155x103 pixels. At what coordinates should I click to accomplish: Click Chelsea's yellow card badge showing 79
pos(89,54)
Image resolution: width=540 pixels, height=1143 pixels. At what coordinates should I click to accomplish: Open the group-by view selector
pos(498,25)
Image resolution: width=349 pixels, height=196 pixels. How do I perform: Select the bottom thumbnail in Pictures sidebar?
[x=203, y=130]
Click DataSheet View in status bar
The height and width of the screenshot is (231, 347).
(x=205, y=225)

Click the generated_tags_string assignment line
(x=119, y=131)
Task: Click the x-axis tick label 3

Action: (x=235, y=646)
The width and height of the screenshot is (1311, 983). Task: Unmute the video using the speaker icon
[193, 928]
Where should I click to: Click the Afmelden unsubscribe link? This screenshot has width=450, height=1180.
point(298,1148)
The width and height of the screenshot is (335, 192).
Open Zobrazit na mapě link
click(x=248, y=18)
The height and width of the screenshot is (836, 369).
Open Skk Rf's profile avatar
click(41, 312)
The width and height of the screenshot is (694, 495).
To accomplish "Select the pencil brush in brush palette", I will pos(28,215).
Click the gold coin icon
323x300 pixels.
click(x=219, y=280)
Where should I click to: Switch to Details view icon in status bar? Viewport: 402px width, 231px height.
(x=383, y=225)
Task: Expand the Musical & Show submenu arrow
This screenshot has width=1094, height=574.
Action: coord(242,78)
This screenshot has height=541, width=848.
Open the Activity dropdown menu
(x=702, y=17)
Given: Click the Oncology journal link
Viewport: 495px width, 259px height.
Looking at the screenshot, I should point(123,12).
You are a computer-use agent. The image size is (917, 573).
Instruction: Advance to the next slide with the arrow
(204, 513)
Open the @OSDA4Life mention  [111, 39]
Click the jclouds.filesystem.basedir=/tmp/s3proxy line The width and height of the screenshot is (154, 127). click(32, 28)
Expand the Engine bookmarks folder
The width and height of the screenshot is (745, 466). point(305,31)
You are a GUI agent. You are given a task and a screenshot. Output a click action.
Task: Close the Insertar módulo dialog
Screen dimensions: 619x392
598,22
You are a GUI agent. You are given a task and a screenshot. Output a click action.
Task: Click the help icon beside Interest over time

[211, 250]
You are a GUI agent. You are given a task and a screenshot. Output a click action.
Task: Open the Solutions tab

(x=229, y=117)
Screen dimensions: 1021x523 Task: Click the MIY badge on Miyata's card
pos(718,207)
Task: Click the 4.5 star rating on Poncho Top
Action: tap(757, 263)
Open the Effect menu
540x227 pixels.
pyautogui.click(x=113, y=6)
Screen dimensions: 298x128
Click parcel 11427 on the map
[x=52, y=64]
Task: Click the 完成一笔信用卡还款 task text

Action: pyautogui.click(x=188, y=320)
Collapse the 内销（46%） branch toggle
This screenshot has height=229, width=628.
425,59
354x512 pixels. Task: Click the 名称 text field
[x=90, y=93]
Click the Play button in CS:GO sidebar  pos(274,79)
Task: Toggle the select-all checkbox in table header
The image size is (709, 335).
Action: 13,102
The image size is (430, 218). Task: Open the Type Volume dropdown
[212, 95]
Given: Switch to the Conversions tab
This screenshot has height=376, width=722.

**Required action**
Repeat the records above in full, word for word.

**Problem solution**
155x103 pixels. At what coordinates should I click to accomplish: Click Chelsea's yellow card badge showing 79
pos(89,54)
Image resolution: width=540 pixels, height=1143 pixels. At what coordinates should I click to accomplish: Open the group-by view selector
pos(498,25)
Image resolution: width=349 pixels, height=196 pixels. How do I perform: Select the bottom thumbnail in Pictures sidebar?
[x=203, y=130]
Click DataSheet View in status bar
The height and width of the screenshot is (231, 347).
(x=205, y=225)

Click the generated_tags_string assignment line
(x=119, y=131)
Task: Click the x-axis tick label 3

Action: (x=235, y=646)
The width and height of the screenshot is (1311, 983). Task: Unmute the video using the speaker icon
[193, 928]
Where should I click to: Click the Afmelden unsubscribe link? This screenshot has width=450, height=1180.
point(298,1148)
The width and height of the screenshot is (335, 192).
Open Zobrazit na mapě link
click(x=248, y=18)
The height and width of the screenshot is (836, 369).
Open Skk Rf's profile avatar
click(41, 312)
The width and height of the screenshot is (694, 495).
To accomplish "Select the pencil brush in brush palette", I will pos(28,215).
Click the gold coin icon
323x300 pixels.
click(x=219, y=280)
Where should I click to: Switch to Details view icon in status bar? Viewport: 402px width, 231px height.
(x=383, y=225)
Task: Expand the Musical & Show submenu arrow
This screenshot has width=1094, height=574.
Action: coord(242,78)
This screenshot has height=541, width=848.
Open the Activity dropdown menu
(x=702, y=17)
Given: Click the Oncology journal link
Viewport: 495px width, 259px height.
Looking at the screenshot, I should point(123,12).
You are a computer-use agent. The image size is (917, 573).
Instruction: Advance to the next slide with the arrow
(204, 513)
Open the @OSDA4Life mention  [111, 39]
Click the jclouds.filesystem.basedir=/tmp/s3proxy line The width and height of the screenshot is (154, 127). click(32, 28)
Expand the Engine bookmarks folder
The width and height of the screenshot is (745, 466). point(305,31)
You are a GUI agent. You are given a task and a screenshot. Output a click action.
Task: Close the Insertar módulo dialog
Screen dimensions: 619x392
598,22
You are a GUI agent. You are given a task and a screenshot. Output a click action.
Task: Click the help icon beside Interest over time

[211, 250]
You are a GUI agent. You are given a task and a screenshot. Output a click action.
Task: Open the Solutions tab

(x=229, y=117)
Screen dimensions: 1021x523 Task: Click the MIY badge on Miyata's card
pos(718,207)
Task: Click the 4.5 star rating on Poncho Top
Action: tap(757, 263)
Open the Effect menu
540x227 pixels.
pyautogui.click(x=113, y=6)
Screen dimensions: 298x128
Click parcel 11427 on the map
[x=52, y=64]
Task: Click the 完成一笔信用卡还款 task text

Action: pyautogui.click(x=188, y=320)
Collapse the 内销（46%） branch toggle
This screenshot has height=229, width=628.
425,59
354x512 pixels. Task: Click the 名称 text field
[x=90, y=93]
Click the Play button in CS:GO sidebar  pos(274,79)
Task: Toggle the select-all checkbox in table header
The image size is (709, 335).
Action: 13,102
The image size is (430, 218). Task: Open the Type Volume dropdown
[212, 95]
Given: Switch to the Conversions tab
This screenshot has height=376, width=722.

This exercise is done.